# annoyed and worried



## sally&morgan (Aug 12, 2009)

our pet pigeon dinky, who we have had for 2 years since he was 15days old never came back yesterday after going out flying. This is the first time he has never come back, he has to babies that are 14days old that need feeding, the mum seems to be coping so far since he has been gone. 

His band number is GB 10 T 46019, we are located in bedworth, warwickshire, England, UK. 

I really hope he comes back. he is a pet that could not be replaced.
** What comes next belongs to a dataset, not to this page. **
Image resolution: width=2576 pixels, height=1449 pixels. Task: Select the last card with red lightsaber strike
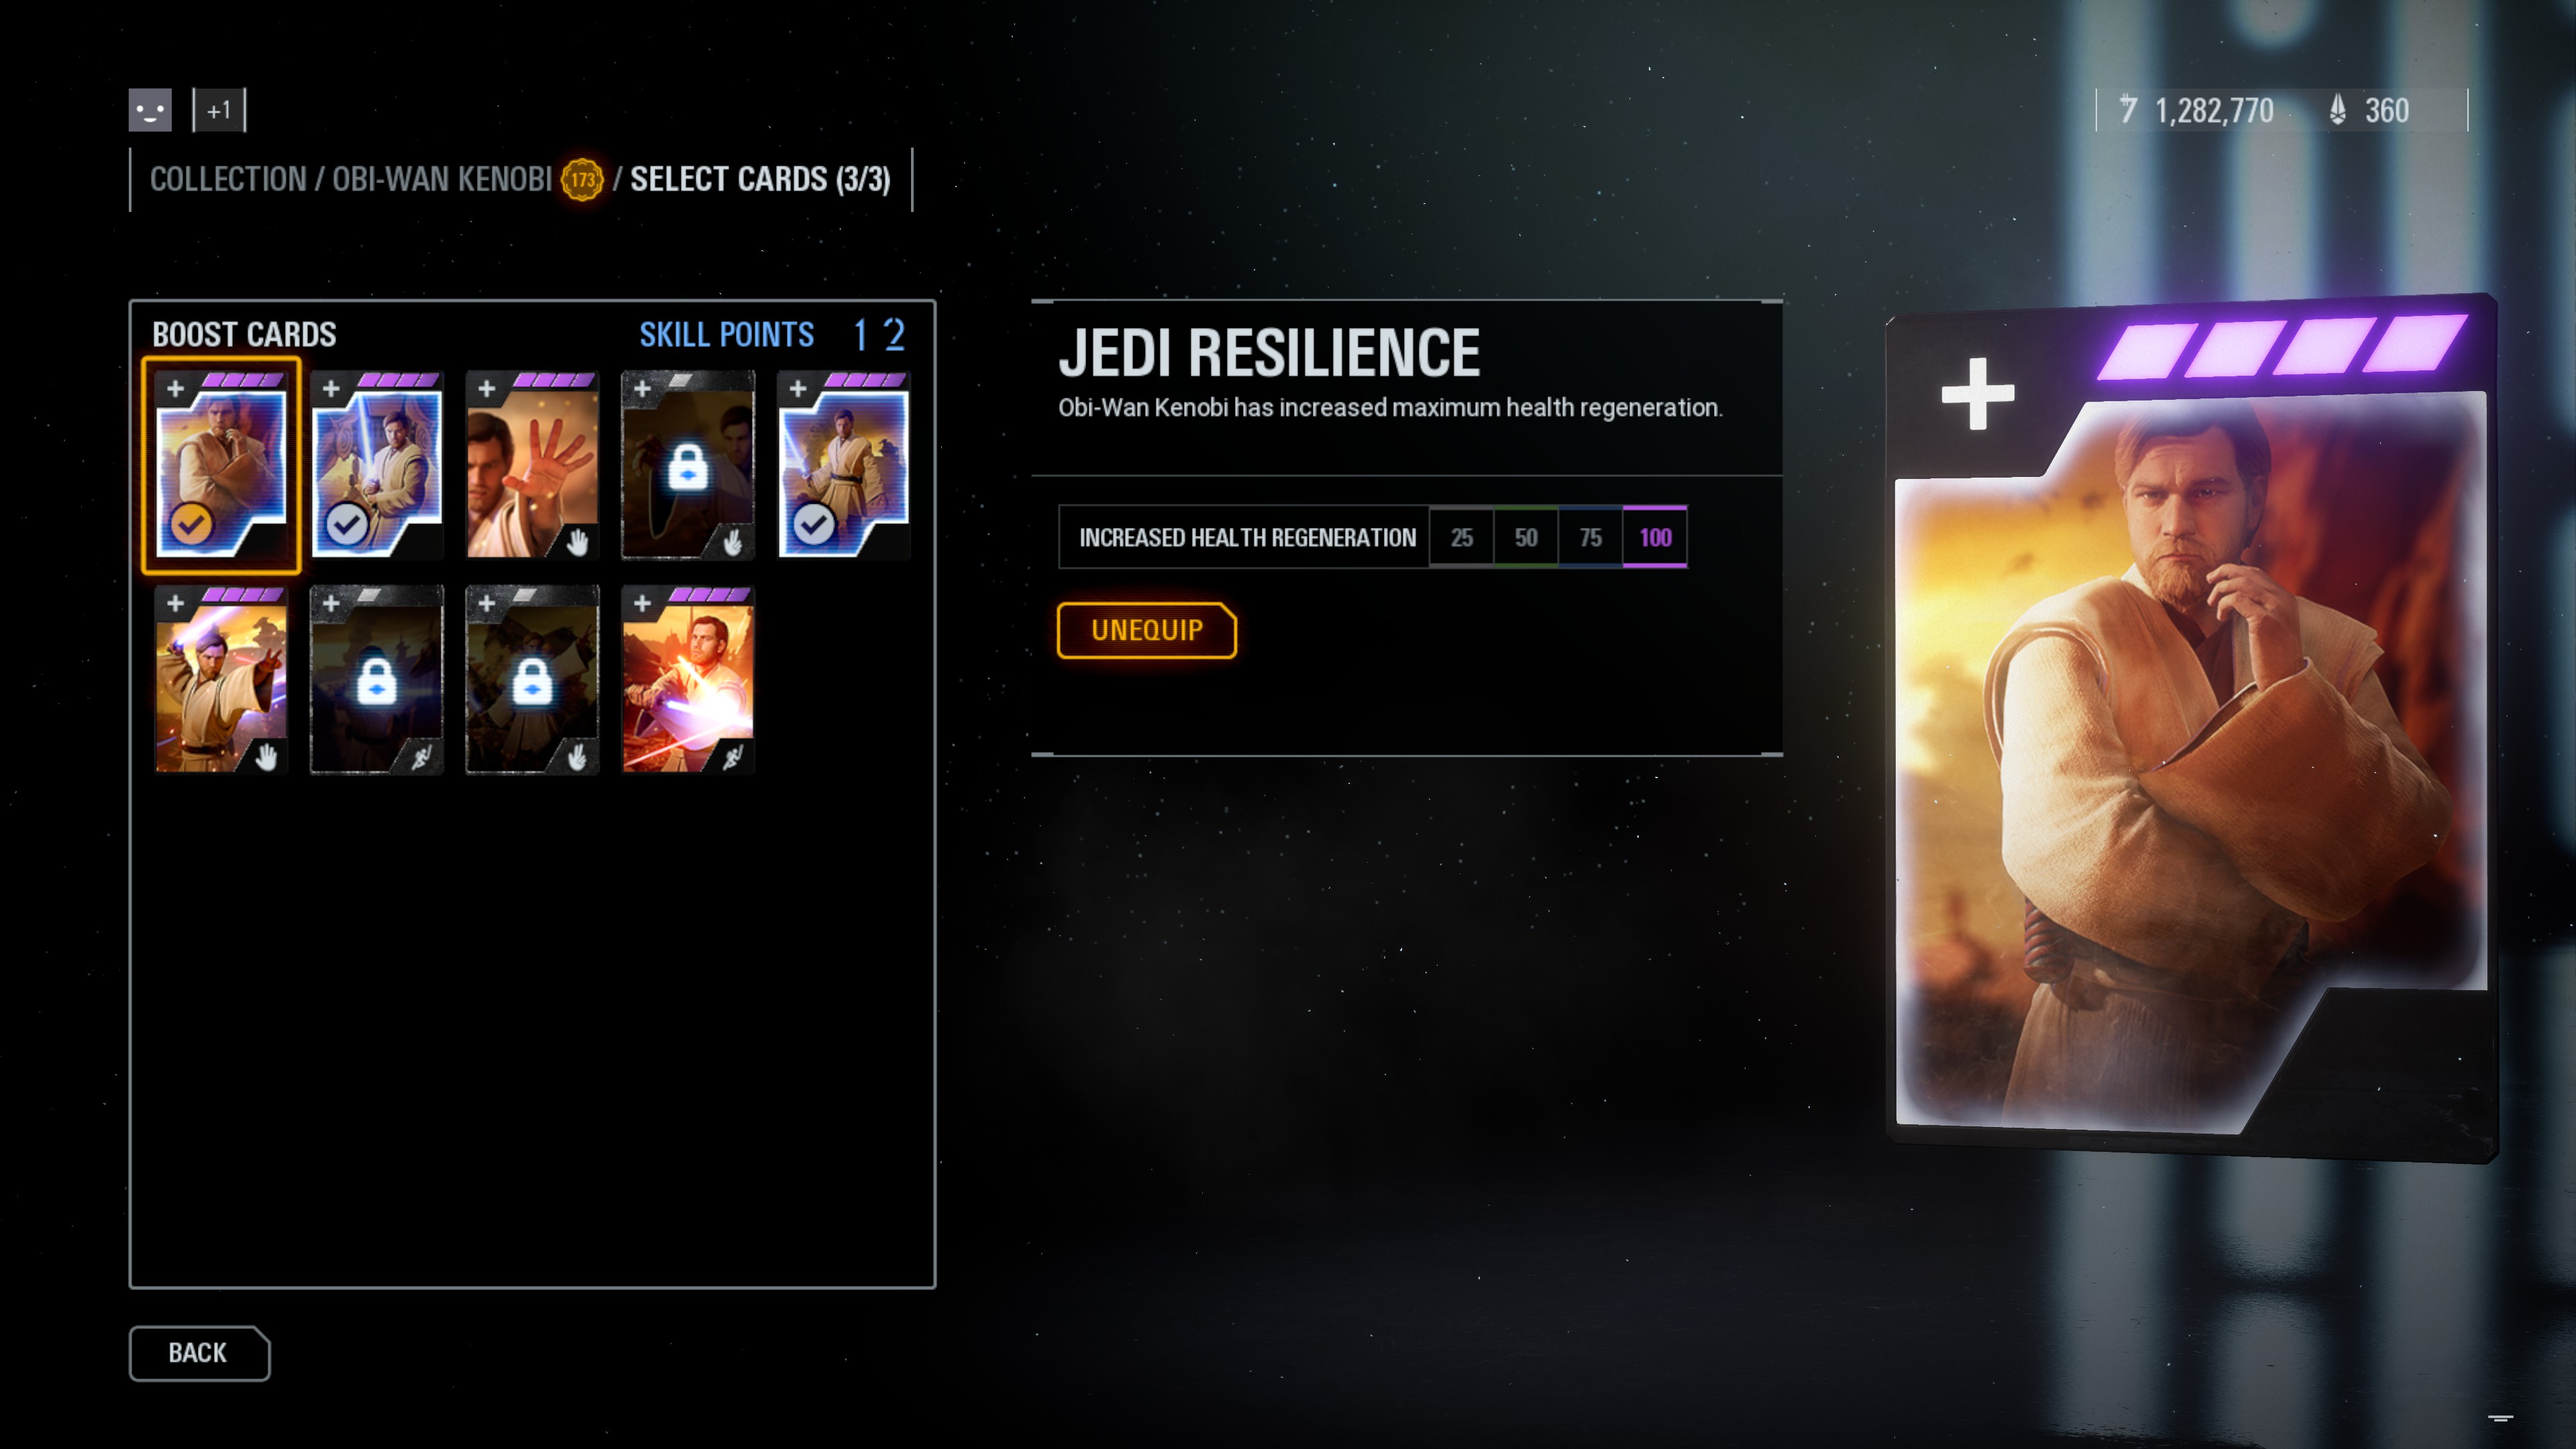pyautogui.click(x=687, y=680)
Dont know what to do, chances of him coming back now must be slim? something must of happened


----------



## Skyeking (Jan 17, 2003)

There are a few things I could say....but I'm just going to say sorry to hear he has not come back, but if he has homed before he may return the next day.


----------



## Ross Howard (Nov 26, 2009)

Skyeking said:


> There are a few things I could say....but I'm just going to say sorry to hear he has not come back, but if he has homed before he may return the next day.


DITTO--- Skyeking


----------



## Charis (Feb 11, 2007)

I'll say it because I don't think you understand. *Never *let birds out that are feeding babies.Should one parent become prey or be injured and unable to home, it's very difficult for the remaining bird to care for the babies.


----------



## sally&morgan (Aug 12, 2009)

its the first time we have had babies, he's a homer, but I dont take him any where, just let him out flying, and every hour he would land on the house roof, then come in if he wanted, but I have not seen any sight of him for nearly 48hrs now, this has never happened in 2 yrs. so upset tbh. thanks for your imput


----------



## spirit wings (Mar 29, 2008)

he may be back..esp if he has a mate and babies to get back to. I can see why you are worried because they do come home IF THEY CAN. with predators out there it is always a risk for them to be out, esp a lone pigeon. you will have to go back to what you remember for when you raised him as these babies will most likely need supplimenting as the hen if he does not return will probably stop feeding..so get ready, if he does not come home in a few days..he probably won't. I would ask around also to make sure no one has caught him and thinks he is lost.


----------



## sally&morgan (Aug 12, 2009)

thanks spirit wings, will do, I will just help out feeding the babies when needed. the hen bless her just keeps staring out the window, you can tell she is missing him.


----------



## Quazar (Jul 27, 2010)

Charis said:


> I'll say it because I don't think you understand. *Never *let birds out that are feeding babies.Should one parent become prey or be injured and unable to home, it's very difficult for the remaining bird to care for the babies.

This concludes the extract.